Consequently I can see why AMD opted to launch the R9 Fury X and R9 Fury separately, and to withhold the latter’s specifications until now, as this level of performance makes R9 Fury a bit of a spoiler for R9 Fury X. 7-8% makes R9 Fury notably slower than R9 Fury X, but it’s also $100 cheaper, or to turn this argument on its head, the last 10% or so that the R9 Fury X offers comes at quite the price premium. This arguably makes the R9 Fury the better value, and not that we’re complaining, but it does put AMD in an awkward spot.

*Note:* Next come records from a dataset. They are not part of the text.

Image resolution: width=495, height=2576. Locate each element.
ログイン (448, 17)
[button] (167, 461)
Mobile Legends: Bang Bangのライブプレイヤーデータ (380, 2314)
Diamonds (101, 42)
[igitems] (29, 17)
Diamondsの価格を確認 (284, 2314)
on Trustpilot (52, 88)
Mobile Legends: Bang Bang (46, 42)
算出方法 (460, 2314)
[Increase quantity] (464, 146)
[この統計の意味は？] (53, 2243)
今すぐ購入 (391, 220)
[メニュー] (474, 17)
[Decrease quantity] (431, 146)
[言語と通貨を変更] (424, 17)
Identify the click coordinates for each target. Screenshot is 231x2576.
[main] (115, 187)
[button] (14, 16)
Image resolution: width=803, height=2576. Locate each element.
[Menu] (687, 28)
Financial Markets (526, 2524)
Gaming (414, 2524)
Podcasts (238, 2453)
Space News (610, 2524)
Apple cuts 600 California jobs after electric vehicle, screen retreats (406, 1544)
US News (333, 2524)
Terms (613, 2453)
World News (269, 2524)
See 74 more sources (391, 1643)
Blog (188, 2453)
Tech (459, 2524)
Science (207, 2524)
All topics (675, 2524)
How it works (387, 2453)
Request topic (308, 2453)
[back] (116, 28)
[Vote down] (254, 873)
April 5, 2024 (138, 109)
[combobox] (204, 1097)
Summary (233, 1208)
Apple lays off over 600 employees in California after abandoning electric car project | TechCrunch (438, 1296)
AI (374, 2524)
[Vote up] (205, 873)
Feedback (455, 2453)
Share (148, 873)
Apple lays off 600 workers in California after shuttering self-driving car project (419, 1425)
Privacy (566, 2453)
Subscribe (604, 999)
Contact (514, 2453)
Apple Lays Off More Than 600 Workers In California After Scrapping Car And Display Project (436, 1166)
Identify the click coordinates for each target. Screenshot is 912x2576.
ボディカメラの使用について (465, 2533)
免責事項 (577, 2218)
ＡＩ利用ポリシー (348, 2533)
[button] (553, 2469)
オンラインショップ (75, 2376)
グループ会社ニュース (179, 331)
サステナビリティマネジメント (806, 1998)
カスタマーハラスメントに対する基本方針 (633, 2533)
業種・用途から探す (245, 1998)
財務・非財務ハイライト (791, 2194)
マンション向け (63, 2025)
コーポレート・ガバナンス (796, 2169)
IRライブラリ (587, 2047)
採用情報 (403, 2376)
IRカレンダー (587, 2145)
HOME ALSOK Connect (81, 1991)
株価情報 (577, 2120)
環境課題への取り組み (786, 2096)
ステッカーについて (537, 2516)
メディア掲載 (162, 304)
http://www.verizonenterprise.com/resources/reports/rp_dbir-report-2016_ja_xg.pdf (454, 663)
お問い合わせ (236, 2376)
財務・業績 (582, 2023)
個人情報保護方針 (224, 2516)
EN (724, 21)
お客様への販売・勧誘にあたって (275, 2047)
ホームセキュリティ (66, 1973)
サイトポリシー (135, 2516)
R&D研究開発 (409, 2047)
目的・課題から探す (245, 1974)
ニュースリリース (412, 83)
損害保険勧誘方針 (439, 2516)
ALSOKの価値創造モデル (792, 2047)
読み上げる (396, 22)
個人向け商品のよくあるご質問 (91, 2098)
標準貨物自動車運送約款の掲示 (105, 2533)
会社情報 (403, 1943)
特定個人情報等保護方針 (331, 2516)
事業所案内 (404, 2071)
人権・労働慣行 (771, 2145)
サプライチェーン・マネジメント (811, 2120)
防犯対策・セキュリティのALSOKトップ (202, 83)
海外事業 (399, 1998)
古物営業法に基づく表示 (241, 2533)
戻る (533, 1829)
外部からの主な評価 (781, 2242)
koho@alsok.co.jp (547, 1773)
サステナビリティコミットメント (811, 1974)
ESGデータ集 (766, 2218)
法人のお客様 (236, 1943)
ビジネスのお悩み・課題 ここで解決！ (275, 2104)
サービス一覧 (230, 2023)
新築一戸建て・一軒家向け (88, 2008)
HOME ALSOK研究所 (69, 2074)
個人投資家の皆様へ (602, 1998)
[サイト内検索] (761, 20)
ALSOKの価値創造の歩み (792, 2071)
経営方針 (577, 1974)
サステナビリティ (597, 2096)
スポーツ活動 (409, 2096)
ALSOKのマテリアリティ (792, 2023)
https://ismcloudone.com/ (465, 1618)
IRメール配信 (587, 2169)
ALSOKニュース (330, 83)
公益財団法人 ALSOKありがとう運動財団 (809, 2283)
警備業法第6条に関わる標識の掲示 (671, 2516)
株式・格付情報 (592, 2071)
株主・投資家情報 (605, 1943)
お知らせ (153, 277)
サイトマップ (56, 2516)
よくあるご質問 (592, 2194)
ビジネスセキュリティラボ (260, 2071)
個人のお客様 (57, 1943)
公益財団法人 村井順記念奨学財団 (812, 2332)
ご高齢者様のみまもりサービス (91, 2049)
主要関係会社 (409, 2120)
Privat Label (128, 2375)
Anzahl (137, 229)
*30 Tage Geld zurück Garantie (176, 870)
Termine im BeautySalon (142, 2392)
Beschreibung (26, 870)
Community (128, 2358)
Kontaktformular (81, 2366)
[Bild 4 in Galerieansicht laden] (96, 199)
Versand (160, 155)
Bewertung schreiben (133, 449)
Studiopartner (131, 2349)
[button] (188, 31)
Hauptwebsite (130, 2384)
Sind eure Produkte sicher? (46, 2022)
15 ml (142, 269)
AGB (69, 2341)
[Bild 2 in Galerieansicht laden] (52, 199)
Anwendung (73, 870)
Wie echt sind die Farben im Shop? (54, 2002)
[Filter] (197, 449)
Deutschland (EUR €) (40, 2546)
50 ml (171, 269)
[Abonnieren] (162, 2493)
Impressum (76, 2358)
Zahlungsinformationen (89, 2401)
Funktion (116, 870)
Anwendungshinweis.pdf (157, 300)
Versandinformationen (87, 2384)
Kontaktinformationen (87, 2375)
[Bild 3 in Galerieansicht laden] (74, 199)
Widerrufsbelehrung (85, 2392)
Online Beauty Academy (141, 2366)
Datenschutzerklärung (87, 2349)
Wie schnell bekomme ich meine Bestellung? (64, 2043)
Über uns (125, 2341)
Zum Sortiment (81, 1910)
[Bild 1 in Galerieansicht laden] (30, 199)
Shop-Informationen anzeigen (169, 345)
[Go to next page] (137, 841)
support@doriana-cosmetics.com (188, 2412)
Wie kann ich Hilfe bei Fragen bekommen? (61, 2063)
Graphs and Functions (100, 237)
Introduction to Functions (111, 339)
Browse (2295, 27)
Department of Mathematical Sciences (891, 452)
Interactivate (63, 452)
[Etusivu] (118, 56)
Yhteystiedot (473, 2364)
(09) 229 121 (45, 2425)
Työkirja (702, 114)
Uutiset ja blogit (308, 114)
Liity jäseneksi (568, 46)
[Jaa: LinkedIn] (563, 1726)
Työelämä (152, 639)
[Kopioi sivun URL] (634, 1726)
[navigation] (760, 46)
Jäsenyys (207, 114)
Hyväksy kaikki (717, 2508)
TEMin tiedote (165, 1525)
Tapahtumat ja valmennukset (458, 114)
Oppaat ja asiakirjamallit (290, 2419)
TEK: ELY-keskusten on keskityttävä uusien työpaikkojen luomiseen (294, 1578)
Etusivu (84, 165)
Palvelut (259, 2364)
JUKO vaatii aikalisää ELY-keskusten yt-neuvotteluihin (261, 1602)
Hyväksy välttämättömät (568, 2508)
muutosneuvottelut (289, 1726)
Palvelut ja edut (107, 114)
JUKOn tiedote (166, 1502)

As for the competition, that’s a bit more of a mixed bag. R9 Fury X had to compete with GTX 980 Ti but couldn’t surpass it, which hurt it and make the GTX the safer buy. On the other hand R9 Fury needs to compete with just the older GTX 980, and while it’s by no means a clean sweep for AMD, it’s a good outcome for AMD. The R9 Fury offers between 8% and 17% better performance than the GTX 980, depending on if we’re looking at 1440p or 4K. I don’t believe the R9 Fury is a great 4K card – if you really want 4K, you really need more rendering power at this time – but even at 1440p this is a solid performance lead.

Along with a performance advantage, the GTX 980 is also better competition for the R9 Fury (and Fiji in general) since the GTX 980 is only available with 4GB of VRAM. This negates the Fiji GPU’s 4GB HBM limit, which is one of the things that held back the R9 Fury X against the GTX 980 Ti. As a result there are fewer factors to consider, and in a straight-up performance shootout with the GTX 980 the R9 Fury is 10% more expensive for 8%+ better performance. This doesn’t make either card a notably better value, but makes the R9 Fury a very reasonable alternative to the GTX 980 on a price/performance basis.

The one area where the R9 Fury struggles however is power efficiency. GTX 980’s power efficiency is practically legendary at this point; R9 Fury’s is not. Even the lower power of our two R9 Fury cards, the ASUS STRIX, can’t come close to GTX 980’s efficiency. And that’s really all there is to that. If energy efficiency doesn’t matter to you then the R9 Fury’s performance is competitive, otherwise GTX 980 is a bit slower, a bit cheaper, and uses a lot less power. That said, AMD’s partners do deserve some credit for keeping their acoustics well under control despite the high power and heat load. It’s not an apples-to-apples comparison against the reference GTX 980 and its blower, but at the very least picking R9 Fury over GTX 980 doesn’t mean you have to pick a loud card as well.

And that brings us to the third aspect of this review, which is comparing the R9 Fury cards from Sapphire and ASUS. Both partners have come to the plate with some very good open air cooled designs, and while it’s a bit unusual for AMD to launch with so few partners, what those partners have put together certainly paint R9 Fury in a positive light.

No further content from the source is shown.